BAKERSFIELD, Calif. — 72-year-old Cheryl Driscoll has been a resident at the Kingston Healthcare Center for the past six months, according to her husband Michael Driscoll.
Driscoll says, since they have been married they've never been apart, even when she was admitted to the facility.
Out of an abundance of caution, Driscoll would spend hours with her at the center.
"I was there for six months I never left, seven days a week and ten hours a day," Driscoll said. "[There have been] medication issues over medicating, I addressed those issues. [I] had social work get upset with me."
Driscoll says these were some of the many disturbing practices of the facility he witnessed.
As the COVID-19 outbreak began, he worried that his wife would contract the virus.
He shares that his wife has several underlying health conditions.
Driscoll shares he grew more concerned after he saw staff becoming ill.
"Well in the first part of February the nurses were running 103 temperatures themselves and staying at work," Driscoll said. "Some of them were there for two weeks coughing all day long.
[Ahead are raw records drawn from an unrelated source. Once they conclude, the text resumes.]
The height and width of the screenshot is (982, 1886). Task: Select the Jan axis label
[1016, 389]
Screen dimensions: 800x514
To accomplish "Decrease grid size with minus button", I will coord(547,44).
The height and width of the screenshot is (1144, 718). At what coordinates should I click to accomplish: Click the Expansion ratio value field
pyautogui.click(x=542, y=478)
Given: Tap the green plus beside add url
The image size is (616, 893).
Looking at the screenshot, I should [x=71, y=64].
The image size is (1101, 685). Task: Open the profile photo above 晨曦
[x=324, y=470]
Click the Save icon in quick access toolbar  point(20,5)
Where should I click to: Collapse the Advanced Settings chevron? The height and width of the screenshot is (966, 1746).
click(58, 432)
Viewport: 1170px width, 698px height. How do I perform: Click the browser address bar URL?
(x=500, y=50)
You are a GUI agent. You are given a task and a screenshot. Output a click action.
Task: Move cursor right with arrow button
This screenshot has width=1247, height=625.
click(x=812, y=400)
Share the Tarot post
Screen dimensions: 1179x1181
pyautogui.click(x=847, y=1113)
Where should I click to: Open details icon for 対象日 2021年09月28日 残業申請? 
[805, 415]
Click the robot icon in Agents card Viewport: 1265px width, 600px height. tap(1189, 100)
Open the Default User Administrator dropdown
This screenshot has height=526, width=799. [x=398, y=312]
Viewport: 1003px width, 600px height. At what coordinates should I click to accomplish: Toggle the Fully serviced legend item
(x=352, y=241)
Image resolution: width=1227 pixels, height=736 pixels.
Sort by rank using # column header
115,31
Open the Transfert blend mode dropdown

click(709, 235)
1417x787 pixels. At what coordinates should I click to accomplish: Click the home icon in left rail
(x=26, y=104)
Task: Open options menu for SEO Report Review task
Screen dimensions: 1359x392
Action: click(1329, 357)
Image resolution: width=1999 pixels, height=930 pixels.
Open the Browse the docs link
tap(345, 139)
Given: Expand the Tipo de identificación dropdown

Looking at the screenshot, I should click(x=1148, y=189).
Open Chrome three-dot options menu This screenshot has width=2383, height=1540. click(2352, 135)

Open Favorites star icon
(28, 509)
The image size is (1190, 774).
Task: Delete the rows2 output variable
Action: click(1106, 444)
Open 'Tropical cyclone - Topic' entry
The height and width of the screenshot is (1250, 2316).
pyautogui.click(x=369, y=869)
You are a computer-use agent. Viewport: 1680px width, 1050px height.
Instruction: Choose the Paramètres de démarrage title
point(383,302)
I would ask them don’t you think you should go rest."
Driscoll sadly shares his wife Cheryl was diagnosed with COVID-19 just two days ago.
She is currently being treated at Memorial Hospital and is one of the five people hospitalized from the facility.
"They told me she tested positive for COVID-19 and it was a shock," Driscoll said. "I knew she hadn’t been feeling well for four-to-five days and coughing."
Ryan Alsop, the County Administrative Officer, tweeted out that as of Thursday Kingston Healthcare Center accounts for 86 positive cases in Kern County.
This also includes five hospitalizations and seven deaths at the center.
The number of deaths making up nearly half the number of total deaths in the county.
"I had a feeling that the nursing homes were going to become under attack here," Driscoll said. "To think that so much death has come out of one nursing home in our county is unbelievable."
Michael says he understands the concern for not allowing visitors to see their loved ones in these facilities but doesn’t agree and proposes this solution.
"It's a hard call to make, but I think that the door should be open to visitors though," Driscoll said. "If they aren’t positive or have a fever then they should be allowed to go in."
He says his wife is stable for now, but the next few days will play a large role in her recovery.
"Nursing homes aren’t taking people who are COVID positive or at least with a fever," Driscoll said. "I am not sure if that’s even a good place to go back to. A lot of people would be afraid to do that, with so many deaths happening in one facility."